BEGIN INPUT RECORDS

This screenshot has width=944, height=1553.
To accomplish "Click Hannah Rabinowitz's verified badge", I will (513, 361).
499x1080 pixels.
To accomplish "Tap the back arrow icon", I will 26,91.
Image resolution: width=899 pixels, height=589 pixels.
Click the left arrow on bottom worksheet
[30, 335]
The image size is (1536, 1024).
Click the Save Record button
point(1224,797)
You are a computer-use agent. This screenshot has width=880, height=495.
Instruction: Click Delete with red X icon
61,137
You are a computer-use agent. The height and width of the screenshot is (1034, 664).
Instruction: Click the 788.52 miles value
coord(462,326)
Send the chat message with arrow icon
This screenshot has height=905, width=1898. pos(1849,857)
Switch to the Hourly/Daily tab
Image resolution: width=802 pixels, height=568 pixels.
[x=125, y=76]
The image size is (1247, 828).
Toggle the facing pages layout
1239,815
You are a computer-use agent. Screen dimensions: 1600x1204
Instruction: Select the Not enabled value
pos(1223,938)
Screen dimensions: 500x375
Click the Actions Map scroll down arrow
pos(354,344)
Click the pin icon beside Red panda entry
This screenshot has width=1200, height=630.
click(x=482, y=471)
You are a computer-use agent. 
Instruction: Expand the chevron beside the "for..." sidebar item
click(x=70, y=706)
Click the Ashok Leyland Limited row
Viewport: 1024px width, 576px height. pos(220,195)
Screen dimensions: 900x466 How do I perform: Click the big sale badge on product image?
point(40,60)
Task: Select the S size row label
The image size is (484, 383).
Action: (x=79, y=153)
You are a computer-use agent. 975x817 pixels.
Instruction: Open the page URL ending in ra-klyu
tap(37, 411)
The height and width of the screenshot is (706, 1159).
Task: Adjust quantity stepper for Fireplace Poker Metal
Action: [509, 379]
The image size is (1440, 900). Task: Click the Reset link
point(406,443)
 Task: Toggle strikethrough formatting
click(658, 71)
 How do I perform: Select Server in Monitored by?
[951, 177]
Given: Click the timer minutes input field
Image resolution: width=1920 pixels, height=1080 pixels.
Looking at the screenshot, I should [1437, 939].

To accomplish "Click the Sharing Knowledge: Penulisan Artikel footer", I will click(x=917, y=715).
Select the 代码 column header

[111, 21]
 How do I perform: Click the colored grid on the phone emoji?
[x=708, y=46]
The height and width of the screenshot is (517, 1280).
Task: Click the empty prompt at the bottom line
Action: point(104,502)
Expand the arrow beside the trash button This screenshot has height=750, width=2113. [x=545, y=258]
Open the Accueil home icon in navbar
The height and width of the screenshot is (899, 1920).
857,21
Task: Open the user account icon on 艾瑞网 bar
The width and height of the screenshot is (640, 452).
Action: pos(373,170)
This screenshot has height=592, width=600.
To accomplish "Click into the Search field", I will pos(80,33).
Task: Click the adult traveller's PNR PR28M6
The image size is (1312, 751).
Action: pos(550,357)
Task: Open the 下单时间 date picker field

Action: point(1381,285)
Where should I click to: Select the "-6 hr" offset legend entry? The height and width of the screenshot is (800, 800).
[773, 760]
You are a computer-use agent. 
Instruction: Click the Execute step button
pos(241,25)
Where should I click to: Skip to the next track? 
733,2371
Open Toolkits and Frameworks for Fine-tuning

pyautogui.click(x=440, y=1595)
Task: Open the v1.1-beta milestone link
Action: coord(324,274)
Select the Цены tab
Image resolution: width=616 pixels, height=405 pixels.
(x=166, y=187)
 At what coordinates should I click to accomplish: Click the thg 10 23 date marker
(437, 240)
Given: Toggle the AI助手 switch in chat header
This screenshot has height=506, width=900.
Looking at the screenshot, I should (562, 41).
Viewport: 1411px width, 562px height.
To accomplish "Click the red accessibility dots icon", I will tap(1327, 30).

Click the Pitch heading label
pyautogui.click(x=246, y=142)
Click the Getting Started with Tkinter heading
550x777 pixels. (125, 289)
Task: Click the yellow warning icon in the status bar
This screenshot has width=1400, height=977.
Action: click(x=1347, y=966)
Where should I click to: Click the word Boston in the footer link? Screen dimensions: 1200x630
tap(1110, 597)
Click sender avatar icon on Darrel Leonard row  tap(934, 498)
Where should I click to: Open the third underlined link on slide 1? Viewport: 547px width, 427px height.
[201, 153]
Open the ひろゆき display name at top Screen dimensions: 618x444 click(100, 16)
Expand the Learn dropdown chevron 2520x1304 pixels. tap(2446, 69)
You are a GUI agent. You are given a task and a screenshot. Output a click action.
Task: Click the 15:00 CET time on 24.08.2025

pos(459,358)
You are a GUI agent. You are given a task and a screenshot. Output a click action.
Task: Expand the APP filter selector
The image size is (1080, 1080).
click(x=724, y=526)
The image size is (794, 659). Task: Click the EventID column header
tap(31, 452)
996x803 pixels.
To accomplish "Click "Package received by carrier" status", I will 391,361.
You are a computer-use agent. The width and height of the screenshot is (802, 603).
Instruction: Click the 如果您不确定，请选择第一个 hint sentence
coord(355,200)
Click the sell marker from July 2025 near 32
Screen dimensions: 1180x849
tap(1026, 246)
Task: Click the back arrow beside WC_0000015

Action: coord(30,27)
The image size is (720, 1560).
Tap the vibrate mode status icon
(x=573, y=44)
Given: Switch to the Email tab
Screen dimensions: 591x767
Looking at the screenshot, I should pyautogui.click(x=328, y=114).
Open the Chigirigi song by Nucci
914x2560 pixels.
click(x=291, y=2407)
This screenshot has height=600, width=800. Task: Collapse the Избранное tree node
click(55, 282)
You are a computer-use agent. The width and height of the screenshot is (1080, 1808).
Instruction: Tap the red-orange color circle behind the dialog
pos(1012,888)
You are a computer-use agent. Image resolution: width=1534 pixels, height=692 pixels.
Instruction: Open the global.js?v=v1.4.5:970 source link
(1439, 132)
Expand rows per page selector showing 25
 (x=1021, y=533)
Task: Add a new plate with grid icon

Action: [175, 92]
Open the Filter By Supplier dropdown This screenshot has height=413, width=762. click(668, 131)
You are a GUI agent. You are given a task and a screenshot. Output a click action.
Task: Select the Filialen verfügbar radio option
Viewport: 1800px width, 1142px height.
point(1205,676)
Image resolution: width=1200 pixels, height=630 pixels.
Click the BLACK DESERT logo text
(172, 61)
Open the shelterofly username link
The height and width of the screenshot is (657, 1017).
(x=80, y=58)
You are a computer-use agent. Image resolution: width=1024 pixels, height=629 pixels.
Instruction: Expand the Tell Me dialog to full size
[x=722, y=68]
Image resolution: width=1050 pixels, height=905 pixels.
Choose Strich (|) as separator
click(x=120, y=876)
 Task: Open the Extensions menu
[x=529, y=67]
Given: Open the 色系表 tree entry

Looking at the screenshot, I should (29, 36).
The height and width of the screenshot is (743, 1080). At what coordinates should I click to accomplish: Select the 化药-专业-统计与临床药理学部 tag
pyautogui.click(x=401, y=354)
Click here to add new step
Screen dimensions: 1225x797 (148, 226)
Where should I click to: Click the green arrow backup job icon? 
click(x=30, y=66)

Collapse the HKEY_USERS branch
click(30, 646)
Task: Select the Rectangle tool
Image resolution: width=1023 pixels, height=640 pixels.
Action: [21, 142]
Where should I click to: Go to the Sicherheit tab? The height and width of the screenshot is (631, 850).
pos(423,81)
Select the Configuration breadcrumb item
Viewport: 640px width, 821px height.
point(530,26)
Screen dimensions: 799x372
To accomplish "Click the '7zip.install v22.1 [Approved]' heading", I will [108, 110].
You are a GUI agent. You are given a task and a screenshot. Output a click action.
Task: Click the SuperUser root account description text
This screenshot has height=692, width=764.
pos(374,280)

END INPUT RECORDS

» WHAT NEEDS TO BE DONE
Please copy the lines in the records above between the one holding "You are a computer-use agent. This" and the one holding "You are a computer-use agent. Screen", inclusive, exactly and with no other line.

» RESPONSE BOX
You are a computer-use agent. This screenshot has width=880, height=495.
Instruction: Click Delete with red X icon
61,137
You are a computer-use agent. The height and width of the screenshot is (1034, 664).
Instruction: Click the 788.52 miles value
coord(462,326)
Send the chat message with arrow icon
This screenshot has height=905, width=1898. pos(1849,857)
Switch to the Hourly/Daily tab
Image resolution: width=802 pixels, height=568 pixels.
[x=125, y=76]
The image size is (1247, 828).
Toggle the facing pages layout
1239,815
You are a computer-use agent. Screen dimensions: 1600x1204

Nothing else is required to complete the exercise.